L’inviato D. T. Max, complici anche le foto mozzafiato di Simon Norfolk, nel pezzo titolato “A cave with a view” (“Grotta con vista”, mutuato dal celebre film di James Ivory) annota come il declino di Matera cominciò nel 1806 con la decisione di Giuseppe Bonaparte di spostare la sede del governo regionale a Potenza. Racconta poi la vita sedimentata nei secoli attorno ai nuclei primordiali dei “vicinati” e la fama di un popolo «orgoglioso e autosufficiente». In un lungo excursus introduttivo, il reporter racconta di come già nel 1902 il primo ministro Giuseppe Zanardelli, in visita nei Sassi, sollecitò la costruzione di nuove ferrovie. Ma di lì al 1926, il passaggio dell’archeologo Umberto Zanotti Bianco cristallizzò la situazione nella desolante definizione di Matera come un girone dantesco. Poi i riferimenti al Sud arretrato di Carlo Levi e al dopoguerra tra luci e ombre: i timori del leader democristiano Alcide de Gasperi, che nel 1950 temeva la scomparsa delle vestigia di un glorioso passato. Appena due anni e i Sassi furono abbandonati (quelli più pericolanti) o rinnovati: era il primo passo verso il risanamento. Così il Piano Marshall ha offerto la speranza di una “normalizzazione” di un patrimonio unico al mondo, minacciato nei decenni da squatters (occupanti), droga e prostituzione. La testata di punta del colosso Condé Nast non dimentica di citare i laboratori degli artisti che fanno i cucù, fischietti a forma di uccellini, per presentare la peculiarità di un luogo che tra vecchi e nuovi simboli approda, nel 1993, al riconoscimento Unesco. «Che il turismo inizi davvero», fu il motto. Max cita l’insegnante in pensione Nicola Rizzi e l’operazione di riconversione dei Sassi in ristoranti, negozi e alberghi, definendo la Capitale della cultura 2019 «una piccola Bologna» grazie alla sua sede universitaria e al conservatorio che la rendono una città piena di giovani e studenti. E poi il turismo culturale ancora non divenuto di massa: la mostra su Pasolini appena conclusa, il festival settembrino che coniuga donne e fiction e quello jazz, infine il Museo archeologico ospitato in un ex convento.

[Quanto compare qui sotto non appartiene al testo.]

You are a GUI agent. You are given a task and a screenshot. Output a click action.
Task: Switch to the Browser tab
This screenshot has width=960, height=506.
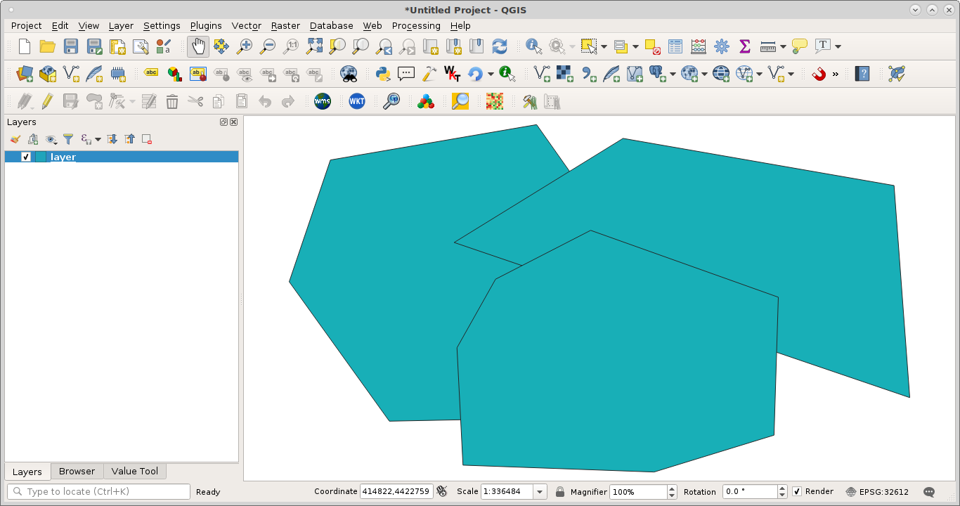pyautogui.click(x=77, y=471)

«Potete giocare a minigolf in un sotterraneo e provare la cucina povera nei nuovi ristoranti: ceci, fave e peperoni cruschi (definiti “crushed”, ndr), oppure una deliziosissima specialità chiamata “ciallèdd”, che coniuga uova, pane e fiori che crescono nella vicina Murgia».
Per ciceroni, l’inviato del New Yorker sceglie il sindaco Adduce ma anche Vito Festa, figura di intellettuale che ben conosce le viscere della città. E rimane favorevolmente colpito anche dal logo ufficiale di Matera 2019, sei rami che riportano alla conformazione della città vecchia o all’intricato sistema di acque. È un logo che ricorre «con frequenza pynchoniana», scrive D. T. Max riferendosi all’autore cult di “Vizio di forma”. È la parabola virtuosa che Anne Parmly Toxey, autrice di “Materan Contradictions,” ha descritto nei 25 anni che partendo da un territorio «troglodito» (è proprio questo il termine usato) sono approdati a disegnare una città moderna e benestante. Infine un riferimento al direttore artistico di Matera 2019, Joseph Grima, e al suo «approccio anti-città olimpica»: a parte la sala concerti mobile in legno ideata da Renzo Piano qualche anno fa per un evento milanese, come paesaggio basta quello naturale della città dei Sassi.